- [Required action]
Omitting the pictures, restate all of the entries below exactly.

Collected data entries:
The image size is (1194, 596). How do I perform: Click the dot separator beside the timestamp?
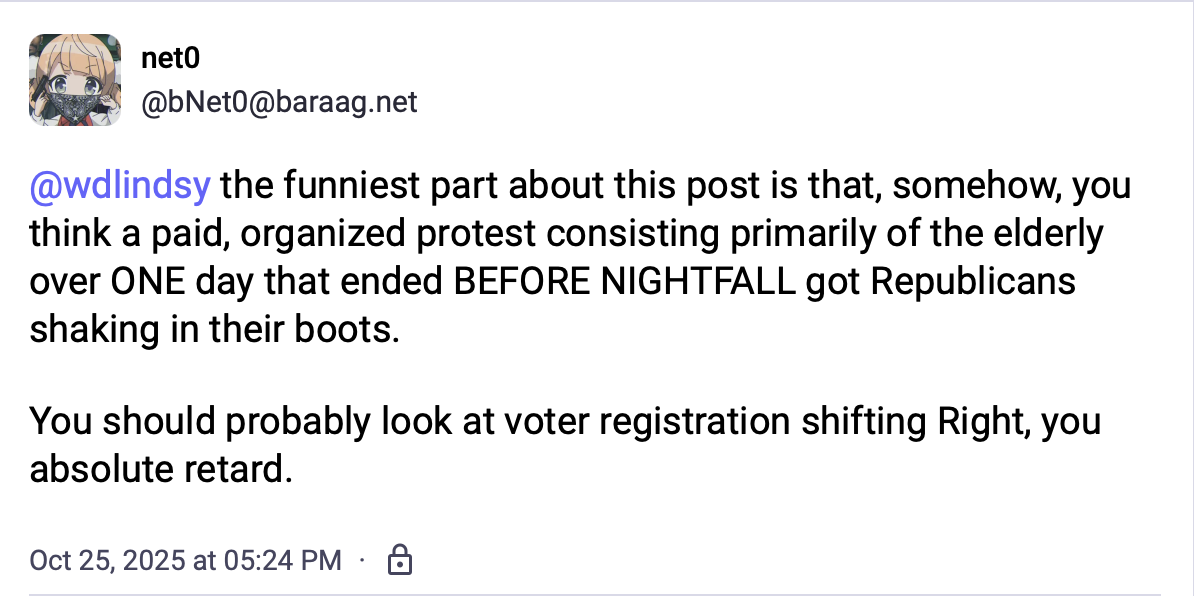[362, 560]
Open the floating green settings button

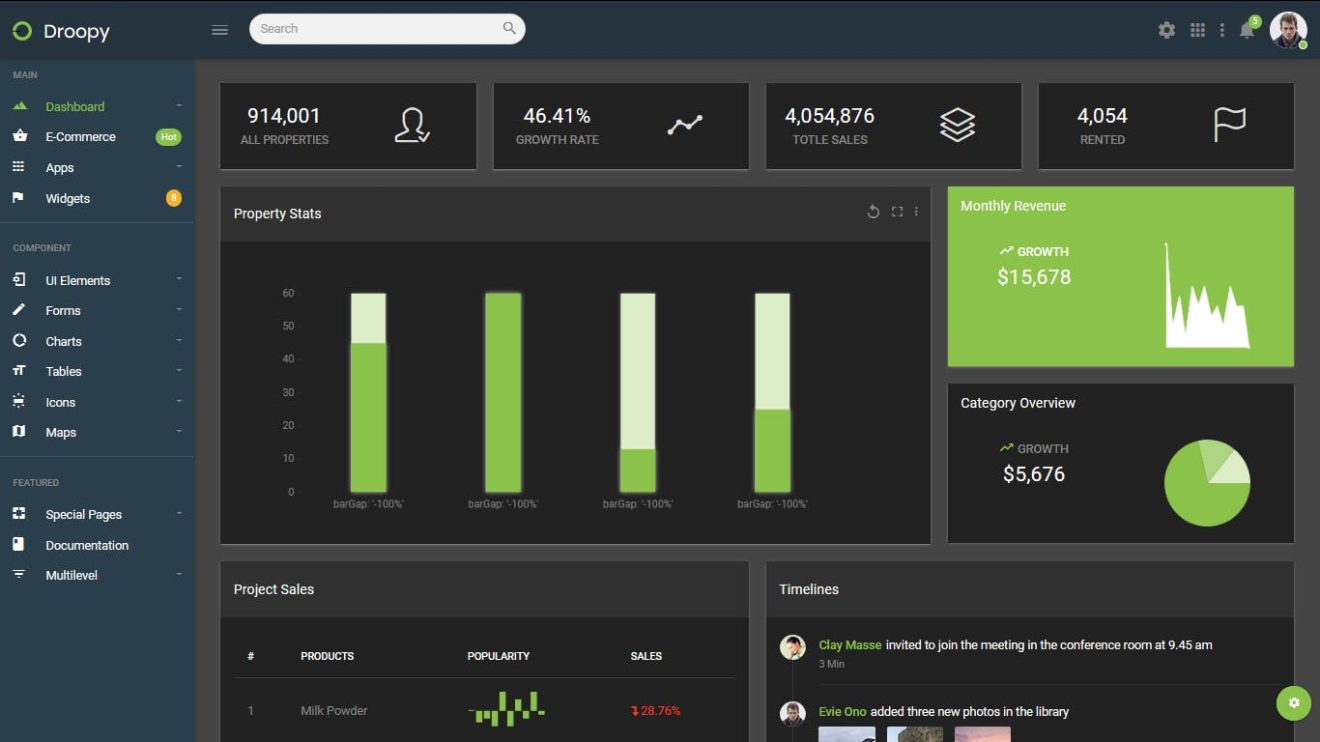click(x=1293, y=703)
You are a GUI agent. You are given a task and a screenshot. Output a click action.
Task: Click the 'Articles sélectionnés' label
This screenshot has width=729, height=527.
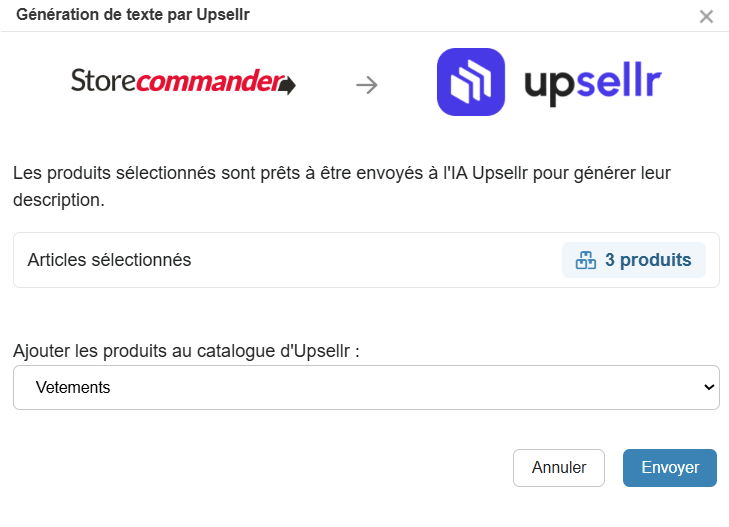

- [Expected answer]
The image size is (1194, 596). How do I perform: Click the dot separator beside the timestamp?
[362, 560]
Open the floating green settings button

click(x=1293, y=703)
You are a GUI agent. You are given a task and a screenshot. Output a click action.
Task: Click the 'Articles sélectionnés' label
This screenshot has width=729, height=527.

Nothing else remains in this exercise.